Some years ago the late Karl Rahner gave a retreat to German seminarians in Rome.
He said to them “you are called to your vocation in a strange misty time…..whether it’s dubious tranquillity is the beginning of a new outpouring of God’s spirit or the calm before the storm we do not know”.
Well, we know now! It was the calm before the storm! The storm has broken and the church has been damaged, the winds are still high, we are continuing to experience after-shocks.
When you are caught in a storm there is very little you can do except to weather it. At such times there is the temptation to feel there must be a quick fix, a course of action which will make everything alright.
If there is it hasn’t been found yet! The words of Jesus in John’s Gospel come to mind “in the world you will have trouble……be brave…..I have conquered the world”.
If we had a choice we might choose another time, a time of greater faith, a time of fewer problems, but as Karl Rahner says we don’t have that choice, this is our time.
A spiritual writer has written “the contemporary situation arouses our hopes while it nourishes our fears, it promises a better church and a better world even as the danger of spiritual isolation hovers in the background.

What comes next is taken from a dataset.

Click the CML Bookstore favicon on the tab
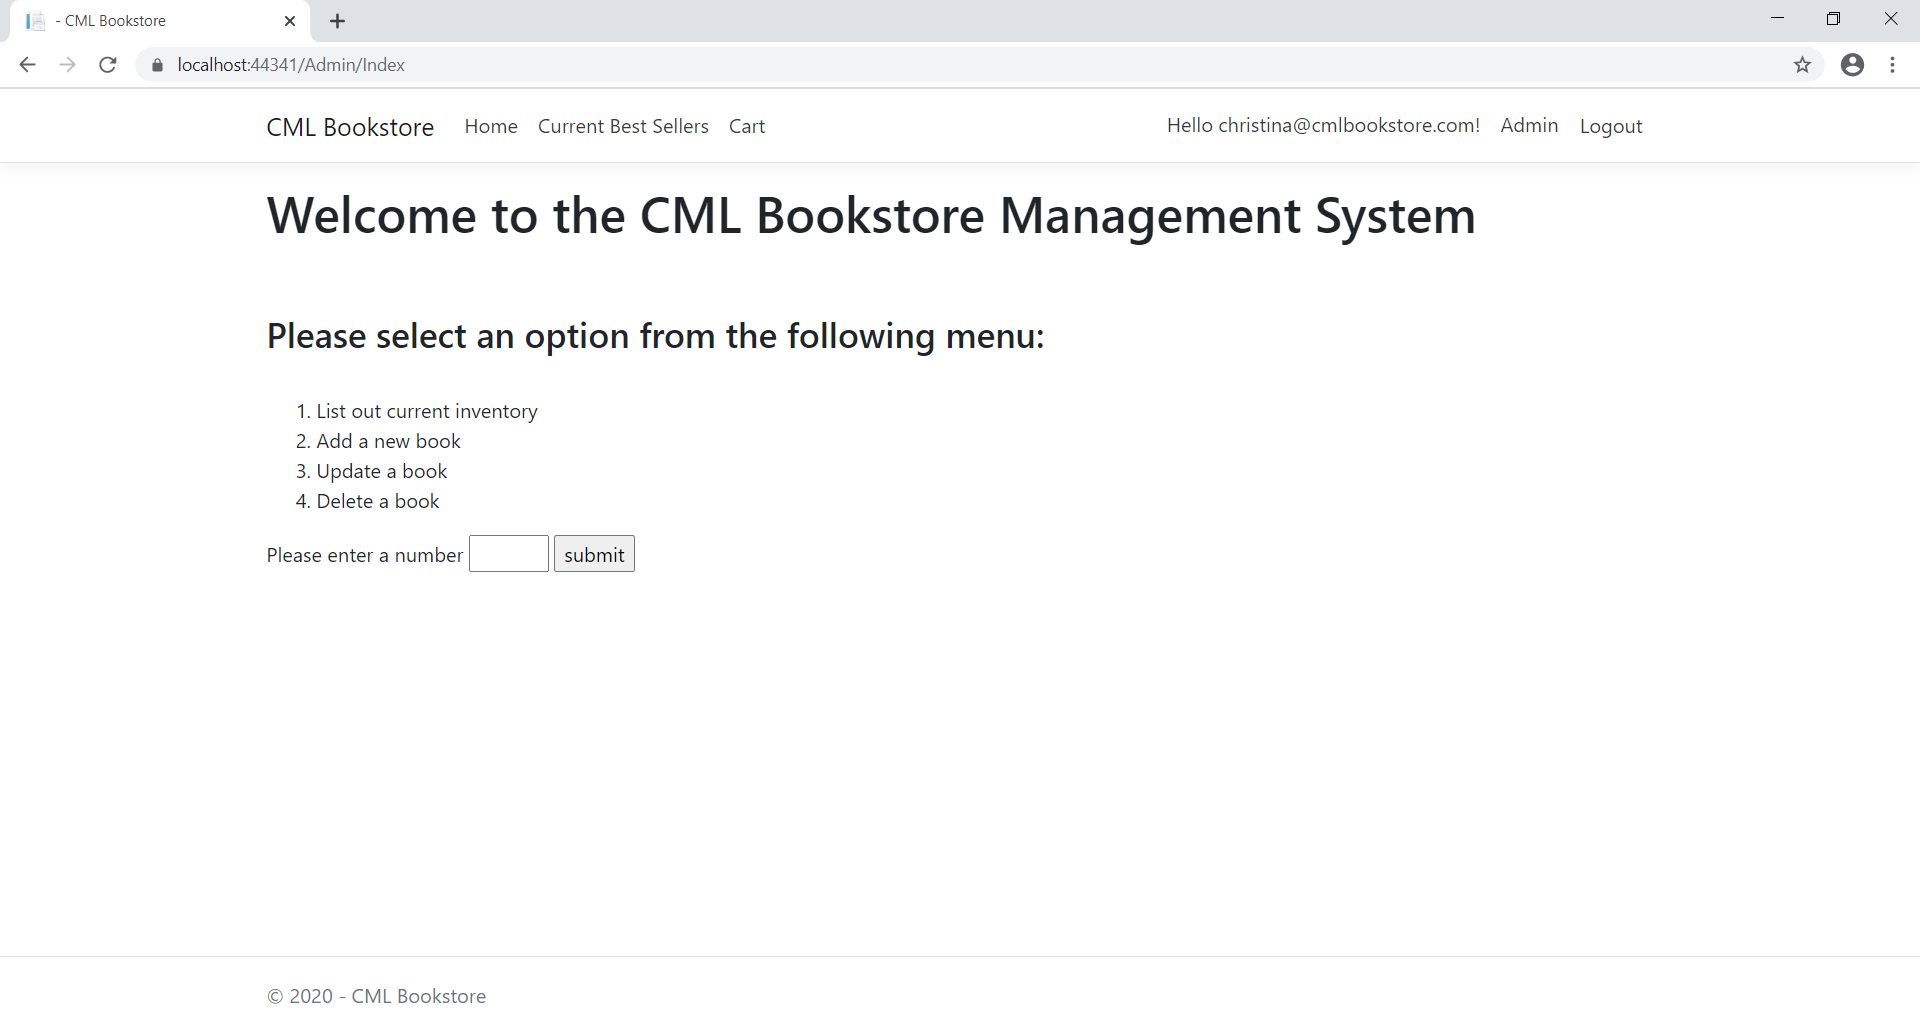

We are where Christians should be, poised on the razor’s edge between present and future, aware of the possibilities for good or evil which open out in front of us”.
This may not be the most comfortable place to be but maybe it’s where we need to be, where God wants us to be.
I finish with a reflection by the American poet Mary de Turris Poust, it’s called “Walking Together.”
So often this journey through life
Can feel like a daily struggle,
A race to accomplish more,
Buy more, be more.
Today we pray for the wisdom
To take a step back and look at the bigger picture.
The true meaning of our journey
Is not about earthly things but about matters of the heart
And longings of the spirit.
We open our arms to those companions
Who join us on this pilgrimage of live.
We recongise that we are not meant
To walk this road one by one
But side by side.
Jeremiah, I wish you well on your journey towards priesthood and I pray that you will find priesthood itself, whatever it’s challenges, rich and rewarding.